Земля уже недалеко, но надвинулась новая беда – послышался прерывистый гул немецких самолетов, которые шли на небольшой высоте, быстро приближаясь к нам. У всех возникла одна страшная мысль: при удачной бомбежке нашей баржи мы взлетим в воздух от силы взрыва тысячи мин, находящихся в трюме. Раздались частые громовые звуки наших зениток, разрывы снарядов белым облачком расходились высоко в небе, перелетая противника. Потом облачка стали показываться недалеко от самолетов, кажется, вот-вот сейчас загорится бомбардировщик и штопором устремится в воду. Но они шли упорно и, не снижаясь, над нами стали бросать смертоносный груз. Бомбы, зловеще свистя, падали в море, подбрасывая на несколько метров вверх огромные водяные горы. Море содрогалось от взрывов. В нескольких метрах от баржи, разорвавшись, бомба, за ней вторая, навели неимоверную панику на людей, некоторые, предчувствуя неминуемую гибель, хватали спасательные пояса, бросались в море. Бомбардировщики стали разворачиваться, делая новый заход на нашу баржу, но в это время три наших истребителя начали их обстреливать, летая у них над головой. Фашисты беспорядочно стали бросать бомбы в море, отстреливаясь, повернули на запад, преследуемые истребителями. Как мы благодарили своих спасителей! Над нами висела неотвратимая страшная смерть!

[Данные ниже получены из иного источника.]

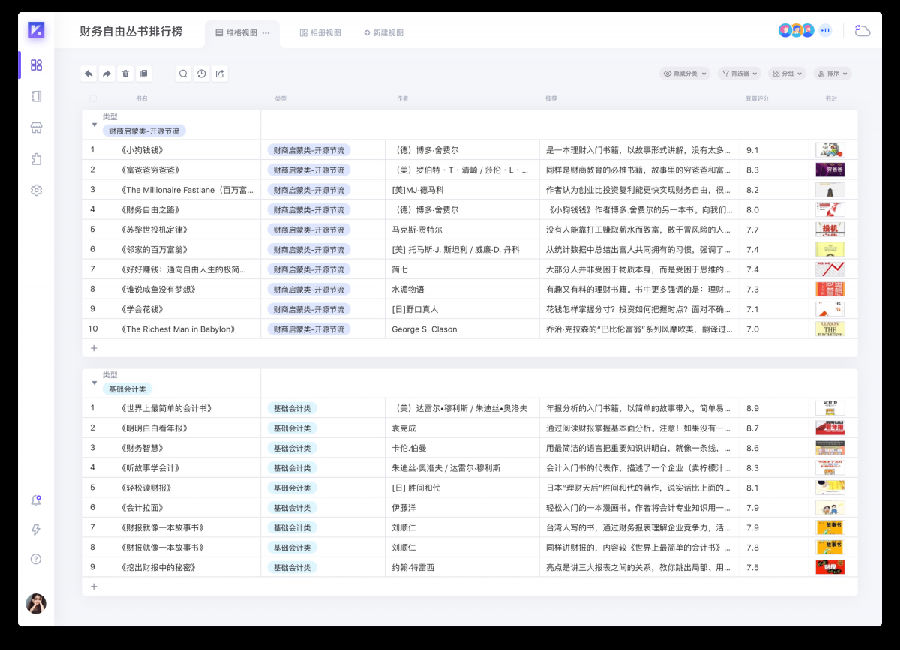Open the 隐藏分类 dropdown on the right

click(685, 74)
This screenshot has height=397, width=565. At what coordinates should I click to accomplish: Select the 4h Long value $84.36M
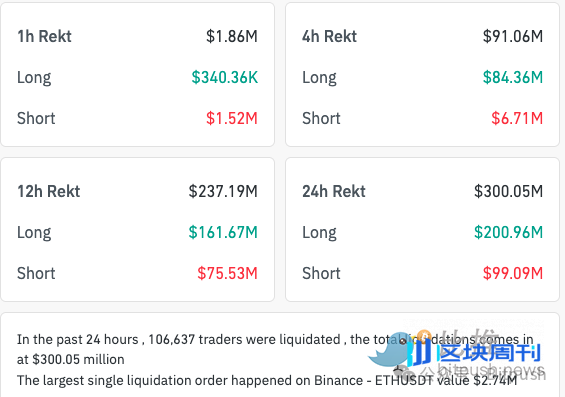click(513, 77)
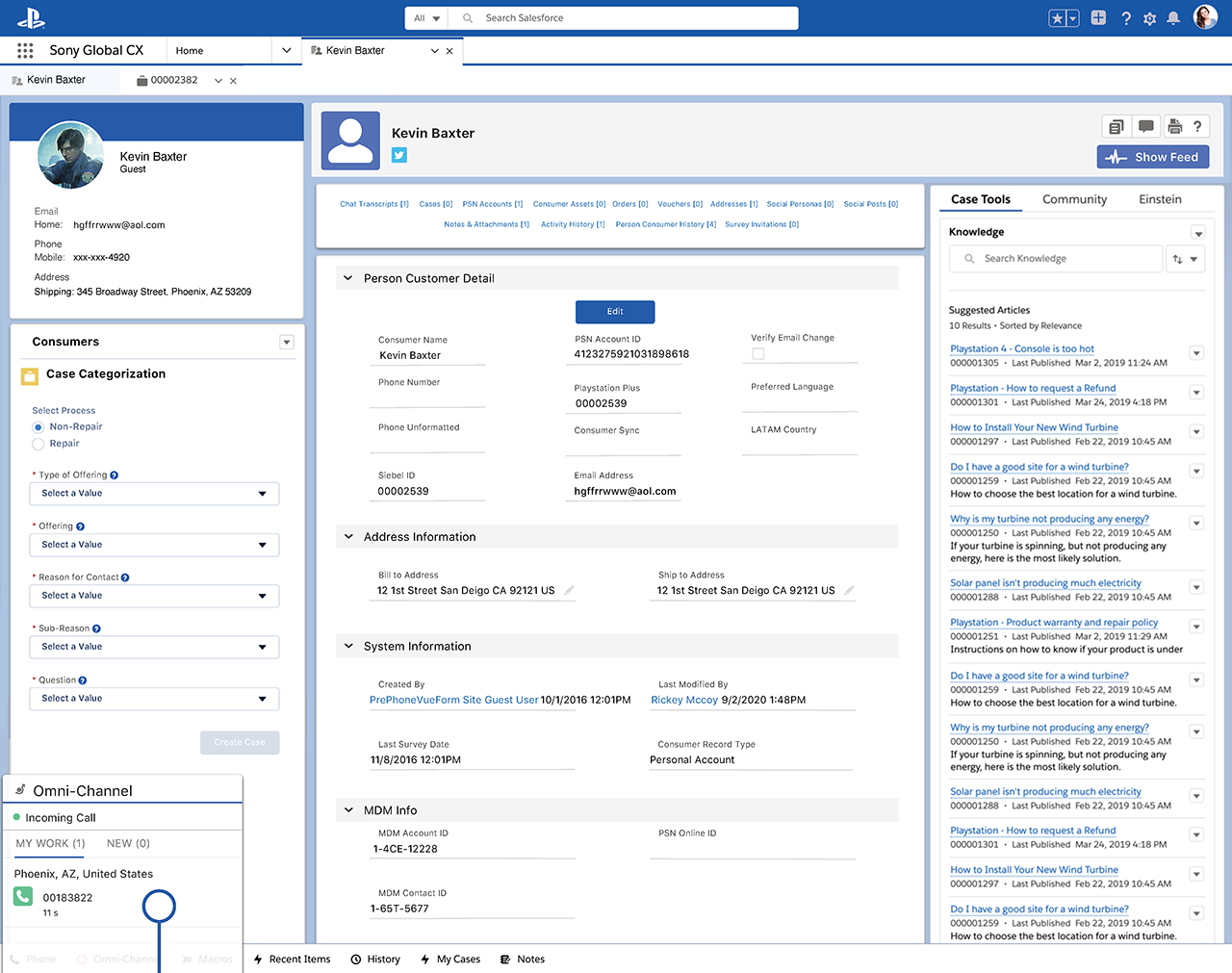Click the notifications bell icon

[1173, 18]
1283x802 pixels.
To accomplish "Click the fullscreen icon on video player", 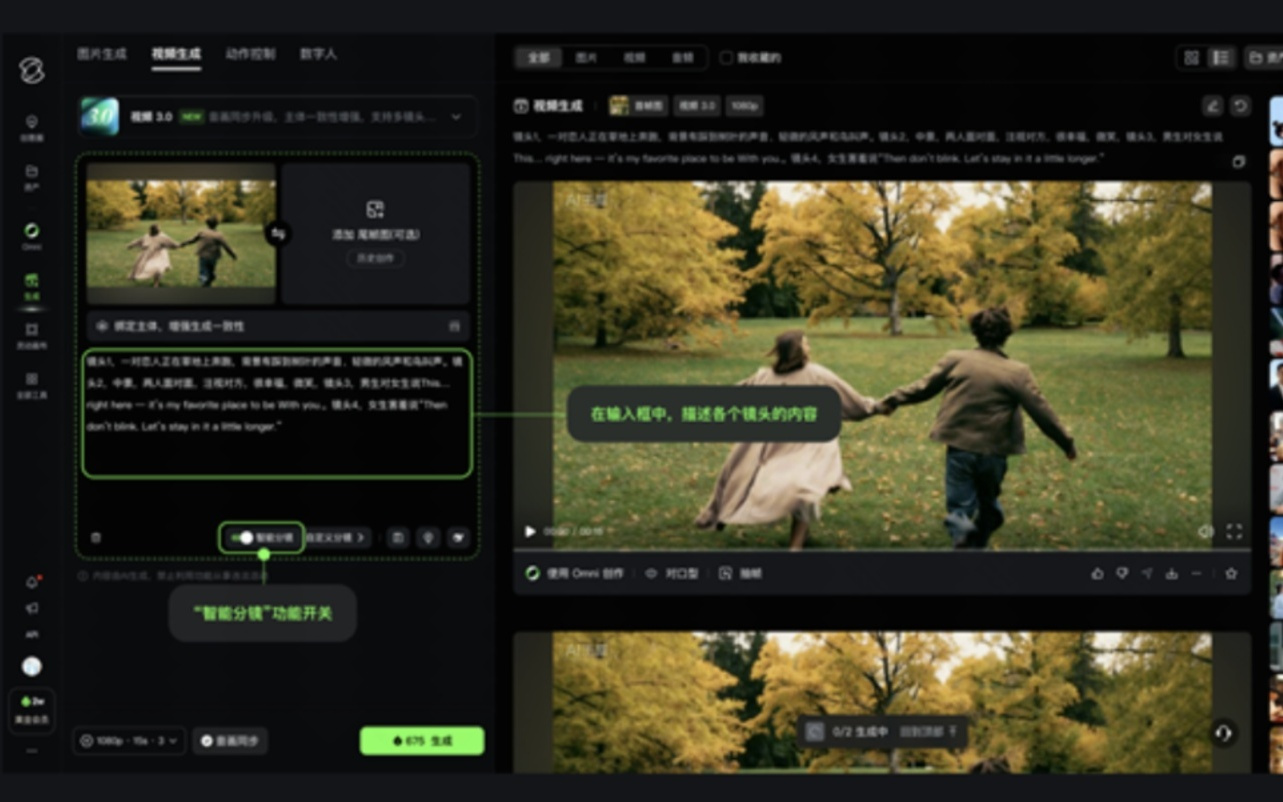I will click(x=1233, y=532).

Баржу нашу подвели к дебаркадеру, через час начали выгружаться и направились в город. Где-то на окраине города расположились в больших бараках. Все были уверены, что нас повезут по железной дороге, на выполнение восстановительных работ. Но через три дня мы стали грузиться на баржу, только на другую, в нее перегрузили все военное имущество. Мы погрузили машины, лошадей и людей, которые были удручены тем, что опять ехать морем. Хотя шторма не было, но все боялись, напуганные прошлым. Когда отъехали от берега, командование, собрав всех людей, объяснило путь следования и строго-настрого приказало соблюдать военную дисциплину, вести себя честно, благородно в чужой стране. Мы следовали в Иран для выполнения правительственного задания. Нам предстояло проехать морем больше тысячи километров.